What is expected: Line by line, please look for the word "pixel" in the following records, then copy each line you find it in.

Recorded data:
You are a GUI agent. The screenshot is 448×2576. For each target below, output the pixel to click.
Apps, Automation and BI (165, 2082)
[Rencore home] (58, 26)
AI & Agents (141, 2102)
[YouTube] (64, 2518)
--
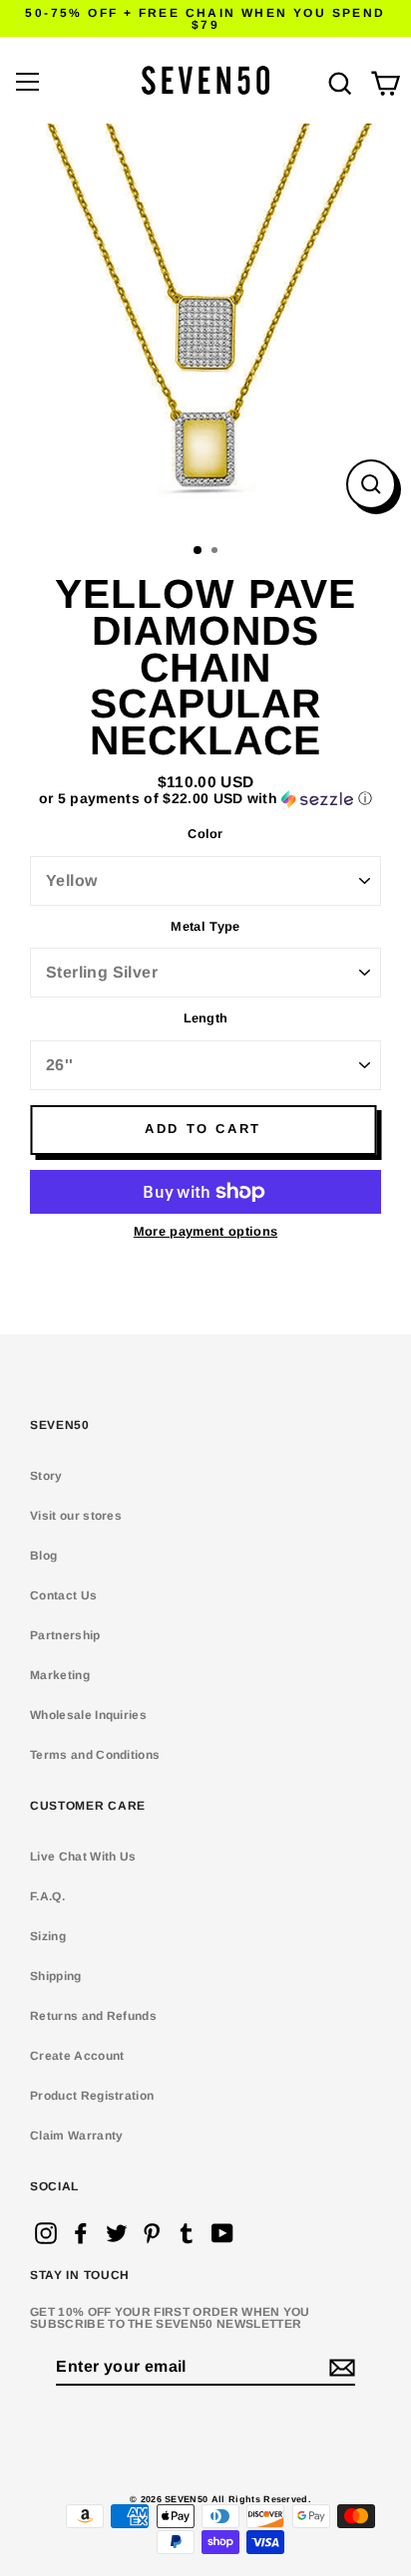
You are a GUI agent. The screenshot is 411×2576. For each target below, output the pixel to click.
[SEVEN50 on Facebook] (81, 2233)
* * *
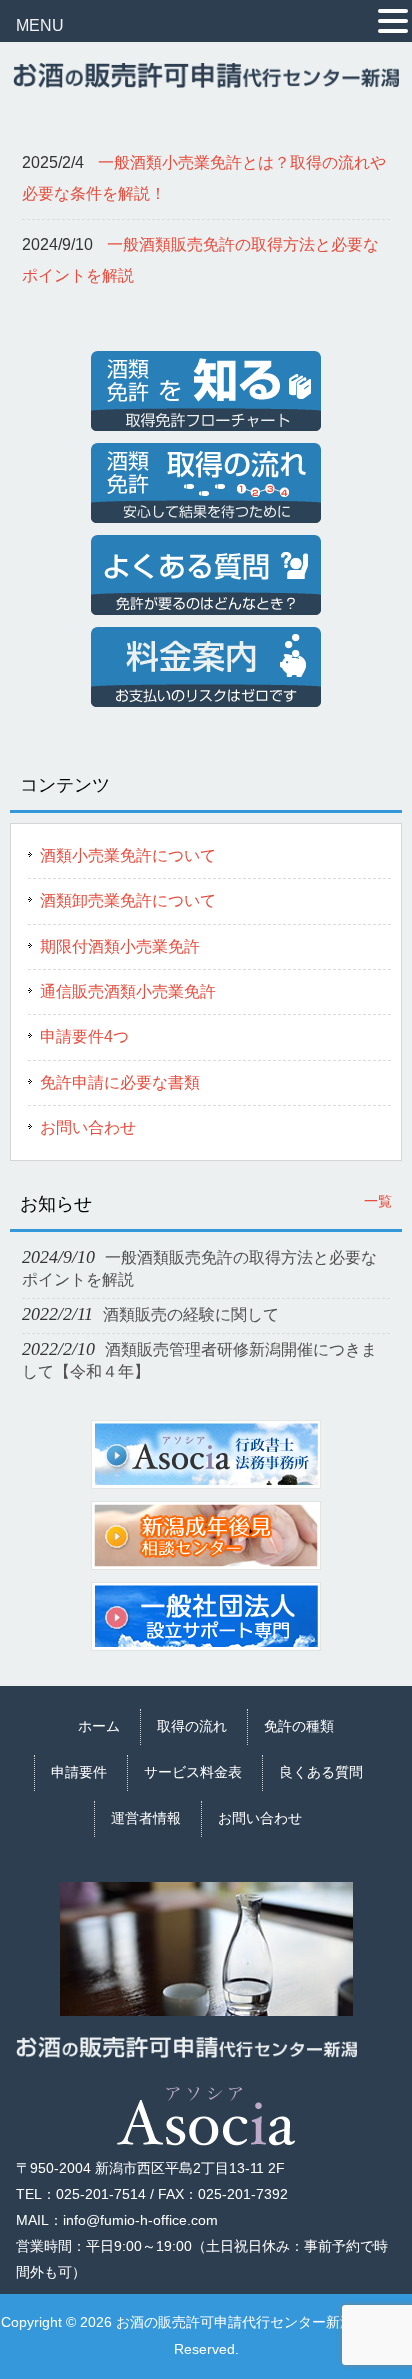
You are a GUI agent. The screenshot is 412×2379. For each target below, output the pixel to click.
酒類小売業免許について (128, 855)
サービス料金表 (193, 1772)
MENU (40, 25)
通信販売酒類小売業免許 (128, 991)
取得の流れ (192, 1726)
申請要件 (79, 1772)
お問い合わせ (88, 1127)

Response to this task:
You are a GUI agent. The screenshot is 448×2576. For each target below, output the pixel to click.
You are a GUI agent. The screenshot is 411×2576. For each target below, output the pixel to click.
You are a GUI agent. The screenshot is 412×2379. For each target below, output the pixel to click.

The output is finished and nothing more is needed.